Tuesday, August 31, 2010

Don't Panic!

Don't Panic! I didn't go and hurl myself off a bridge because I didn't think life was worth it anymore. I'm still alive, breathing, in a much healthier mental state than my previous post. After a difficult few days, I was able to talk to my best friend, Christina about all of this mumbo jumbo. I was convinced that I couldn't go to England. After some tears and some realizations, I came to the conclusion that I have plenty of opportunity to be happy. Satan was trying to convince me otherwise. There's a reason why everything has happened the way it has. There are things I'm supposed to do, people I need to meet and lives I need to touch in England and things I need to experience for myself there.  Logically, it seems completely idiotic to go to a foreign land for six months, hardly get paid anything and have most of it go toward your ticket home. But this is what I need to do and its what I'm going to do. It feels so good to finally have a direction, have the spirit with me, and the motivation to move forward. Before I was so overwhelmed with all the options, possibilities and trying to decipher what I was supposed to do, I forgot what was right in front of me the whole time.

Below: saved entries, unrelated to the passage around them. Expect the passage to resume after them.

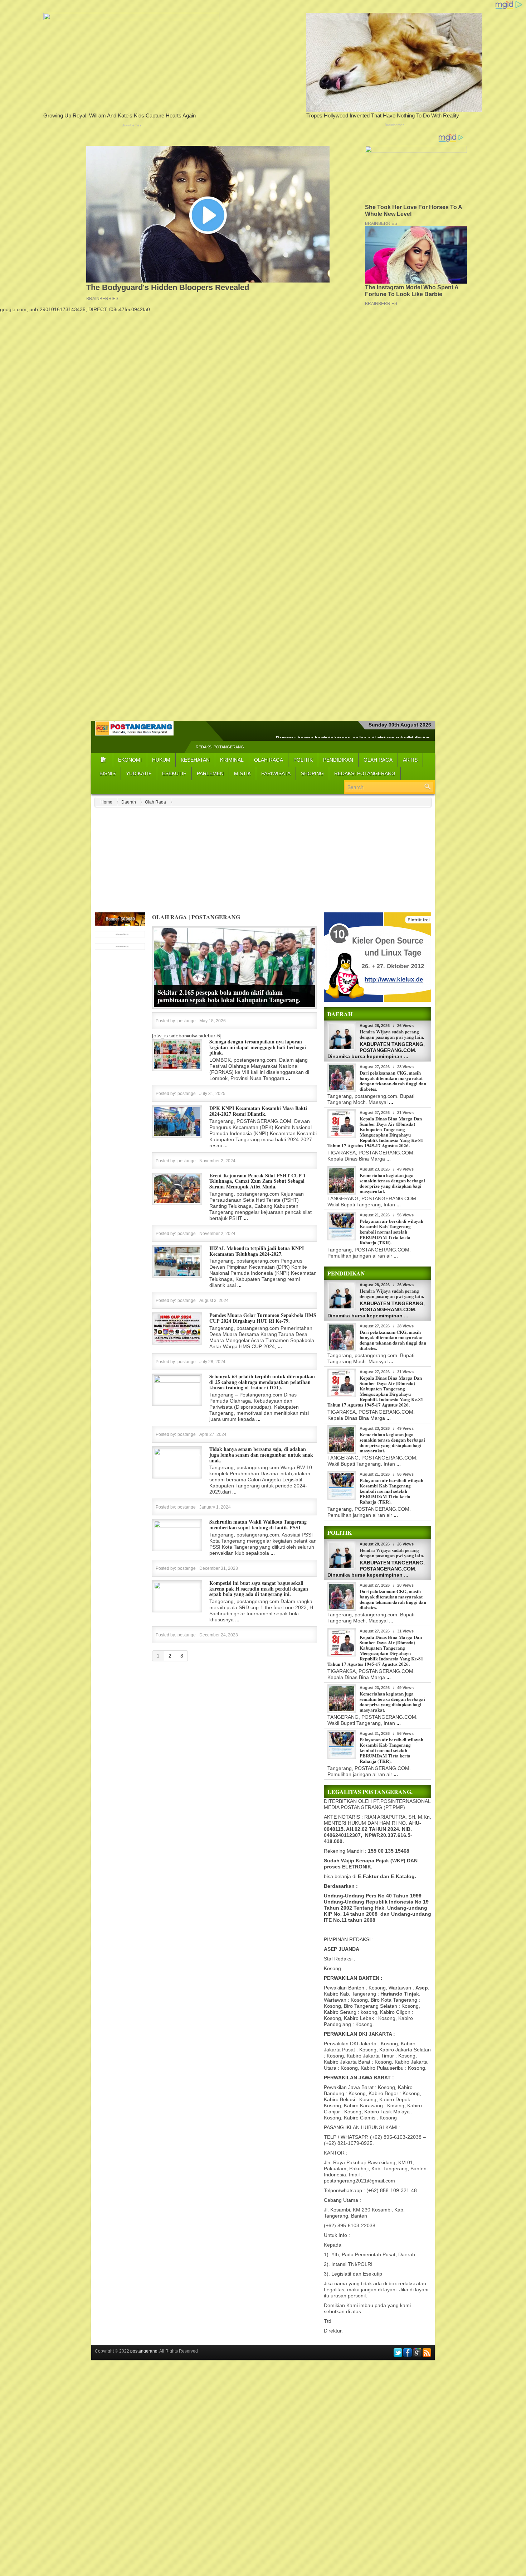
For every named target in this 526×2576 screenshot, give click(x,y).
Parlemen (210, 773)
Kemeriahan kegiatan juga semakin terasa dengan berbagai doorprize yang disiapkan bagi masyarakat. (392, 1183)
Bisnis (107, 773)
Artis (410, 760)
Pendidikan (338, 760)
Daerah (128, 802)
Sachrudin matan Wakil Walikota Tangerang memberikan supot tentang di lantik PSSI (258, 1524)
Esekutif (174, 773)
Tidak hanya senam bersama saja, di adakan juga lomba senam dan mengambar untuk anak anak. (261, 1454)
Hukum (161, 760)
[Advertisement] (263, 363)
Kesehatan (195, 760)
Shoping (312, 773)
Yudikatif (139, 773)
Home (106, 802)
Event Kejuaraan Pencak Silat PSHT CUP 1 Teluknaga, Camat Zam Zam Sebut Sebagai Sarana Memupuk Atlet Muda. (257, 1181)
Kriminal (232, 760)
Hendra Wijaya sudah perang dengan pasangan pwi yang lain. (392, 1034)
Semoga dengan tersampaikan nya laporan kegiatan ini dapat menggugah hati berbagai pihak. (257, 1047)
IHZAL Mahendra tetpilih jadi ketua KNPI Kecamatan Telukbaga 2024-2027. (256, 1251)
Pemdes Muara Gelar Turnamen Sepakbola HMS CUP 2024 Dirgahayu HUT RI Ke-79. (262, 1318)
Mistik (242, 773)
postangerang (143, 2351)
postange (186, 1020)
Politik (303, 760)
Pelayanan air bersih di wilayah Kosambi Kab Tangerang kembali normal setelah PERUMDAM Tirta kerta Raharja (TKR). (391, 1231)
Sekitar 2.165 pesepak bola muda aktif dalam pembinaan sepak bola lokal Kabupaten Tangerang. (229, 996)
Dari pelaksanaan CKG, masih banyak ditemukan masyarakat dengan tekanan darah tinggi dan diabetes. (393, 1080)
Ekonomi (130, 760)
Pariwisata (276, 773)
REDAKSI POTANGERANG (220, 747)
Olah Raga (268, 760)
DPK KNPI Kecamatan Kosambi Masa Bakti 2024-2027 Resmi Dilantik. (258, 1111)
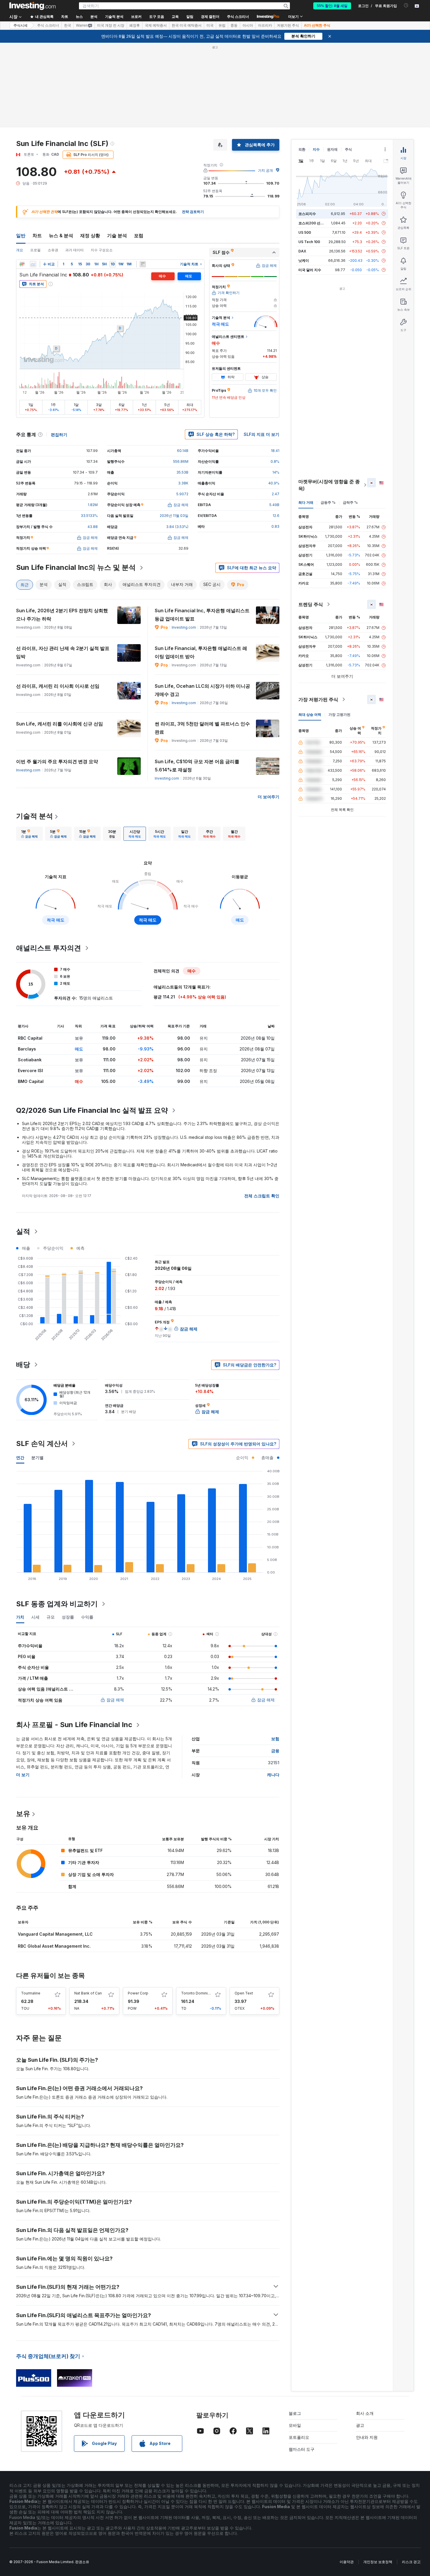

So, today I'm going to a temp agency, talking to past employers and making another appointment for Biolife so I can purchase my ticket. I am so grateful for such incredible friends who love and support me and are helping make this possible, like Christina, Moth-er ( LaDawn), Taz and amazing Italian Sodas,  for Kyle and his words of wisdom, my relatives and family. Thank you. Things are looking up. I love you all.

1 comment:

Trent said...

We love thee, Heather. Good luck, and stay in touch.